Come on now? Really? It "just so happened"?

It did. Two days earlier, my cousin Lynn told me her husband did not want me to stash "that machine gun" at their Torrance house anymore. I picked it up and put it in my trunk.

As the three guys got to their car, I popped that trunk. I fired 17 rounds, I later discovered. I tell myself I fired to scare them off, not to hit or kill. But one 7.62-mm bullet hit a leg. Another busted a window and went into the wall of a room where two people were lying. I could have killed them both.

Witnesses led detectives to me. I was arrested for several crimes, including attempted murder. I faced 15 to life. I remember hoping, wishing, even praying I would only get six years in prison and do three.

But because my father paid $5,000 for a lawyer, because of a "them or me" argument, a plea deal, and because I'm Caucasian, I got 30 days in the county jail. Thirty days! If I was black and had a public defender, no doubt I'd have been Folsom-bound.

I quit drinking after that. In the 1990s, I was a reporter for the Los Angeles Times covering Watts and South Central. I've often said a political reporter should know something about politics, a medical writer should know about medicine, and a crime reporter — well, you get the idea. I became friends with gang members. When they went to prison, I'd write to them, and sometimes enclose a $20 money order or a book.

They wrote back. They were not forgotten. They appreciated it. Some shouldn't have been in prison. Others, like me, should have.

Never one to analyze my actions too closely, it wasn't until a couple of years ago that it struck me that one reason I wrote those letters was because it could've been me in there. It wasn't that I felt guilty. I was guilty.

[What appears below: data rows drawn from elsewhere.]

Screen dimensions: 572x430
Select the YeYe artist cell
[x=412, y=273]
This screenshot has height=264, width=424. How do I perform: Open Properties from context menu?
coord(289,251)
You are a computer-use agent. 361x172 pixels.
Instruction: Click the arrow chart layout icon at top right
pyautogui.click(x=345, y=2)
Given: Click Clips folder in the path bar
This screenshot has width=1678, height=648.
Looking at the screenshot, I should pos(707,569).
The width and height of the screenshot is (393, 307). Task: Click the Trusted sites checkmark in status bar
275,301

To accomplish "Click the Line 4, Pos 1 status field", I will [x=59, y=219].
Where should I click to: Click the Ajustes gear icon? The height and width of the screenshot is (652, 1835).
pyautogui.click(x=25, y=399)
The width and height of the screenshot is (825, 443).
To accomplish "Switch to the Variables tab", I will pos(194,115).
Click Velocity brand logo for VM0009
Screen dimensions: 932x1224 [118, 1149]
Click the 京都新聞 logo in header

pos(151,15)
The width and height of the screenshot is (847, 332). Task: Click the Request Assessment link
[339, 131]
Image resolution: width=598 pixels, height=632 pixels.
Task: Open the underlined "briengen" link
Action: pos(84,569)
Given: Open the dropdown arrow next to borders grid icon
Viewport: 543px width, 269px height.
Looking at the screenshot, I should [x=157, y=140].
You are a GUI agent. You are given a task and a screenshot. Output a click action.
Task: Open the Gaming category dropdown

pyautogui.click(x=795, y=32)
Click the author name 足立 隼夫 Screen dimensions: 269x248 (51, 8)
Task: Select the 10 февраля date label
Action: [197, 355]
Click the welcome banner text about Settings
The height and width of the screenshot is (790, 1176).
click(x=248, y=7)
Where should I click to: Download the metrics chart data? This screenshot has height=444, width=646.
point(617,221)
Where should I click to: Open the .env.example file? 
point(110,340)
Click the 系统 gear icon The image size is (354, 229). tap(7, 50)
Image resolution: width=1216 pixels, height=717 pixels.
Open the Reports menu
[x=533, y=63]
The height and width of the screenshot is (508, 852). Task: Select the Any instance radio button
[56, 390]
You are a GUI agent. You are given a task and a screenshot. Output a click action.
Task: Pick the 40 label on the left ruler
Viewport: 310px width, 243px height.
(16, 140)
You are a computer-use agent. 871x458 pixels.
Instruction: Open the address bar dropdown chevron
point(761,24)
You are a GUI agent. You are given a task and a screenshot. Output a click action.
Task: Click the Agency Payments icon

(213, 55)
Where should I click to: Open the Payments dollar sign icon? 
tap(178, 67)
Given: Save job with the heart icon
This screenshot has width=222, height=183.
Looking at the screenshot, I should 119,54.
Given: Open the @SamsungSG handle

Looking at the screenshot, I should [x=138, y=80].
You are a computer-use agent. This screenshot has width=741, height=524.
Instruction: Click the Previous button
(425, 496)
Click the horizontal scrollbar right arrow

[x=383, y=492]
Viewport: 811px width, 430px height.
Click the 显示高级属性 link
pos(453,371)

It could have been me thinking, "I'm gone and forgotten." How good it would have been to get a letter, to get 20 bucks, to get a book that would take me outside the prison walls for 300 pages.

My sobriety lasted years. Then I decided I could handle a beer, a glass or two of red wine, and still stop. Surprise! I couldn't. So, after a few months of drinking, I'd quit again for month or two. This went on for years. I never intended to quit for good. I was just "on the wagon" and looking forward to tumbling off.

But earlier this year, I went on a wretched binge. Two 750s of Smirnoff ruined my balance. I tripped and cracked open the back of my head on the bedroom dresser. Blood spurted onto three walls. My girlfriend was out of town, but my sister, warned by worried friends, came to the house that day. She walked into that horrific scene. She got me to an emergency room. Twelve staples in my head.

That was eight months ago. I quit drinking. Again. But now I no longer say I'm on the wagon. I say, "After a long and storied career, I have retired."

Early on, I went to a few AA meetings. I don't like them. Maybe I hit the wrong meetings, but they seem to focus on backsliding, and how you can come back from it. I don't want to hear that.

I know I can't drink anymore. I also know that maybe I will. I can't even say with certainty that I won't be drunk when I read this in the paper. But don't bet on it.

I bring all this up because those letters I sent to prisons paid off recently. I heard from an inmate, Kevin "Big Cat" Doucette, a legendary shot caller for one of L.A.'s most notorious street gangs, the Rolling 60s Crips. Many years ago, police described him as one who "instills fear in the neighborhood."

He's also my friend. I've known him for 17 years. Somehow, Cat heard of my latest, inglorious Smirnoff defeat and sent a letter that inspired me to stay sober more than any AA testimony group session.

After two paragraphs describing life in federal prison, he switched his tone. Here's what he wrote, as he wrote it:

"My dude, you and drinking, yall dont go together at all.... Anything that you cant control that controls you; that aint tha set, Mike! I've got love for you, so when I speak as I do, know that I mean nothing but good: find you another high in life. A positive one ... try life itself. My Man, we both know that life is to short as it is for us to be twisted on anything, fo real it is."

I keep that letter in my wallet. It reminds me of drinking. It reminds me of prison. It reminds me of two people lying in a room my bullets invaded.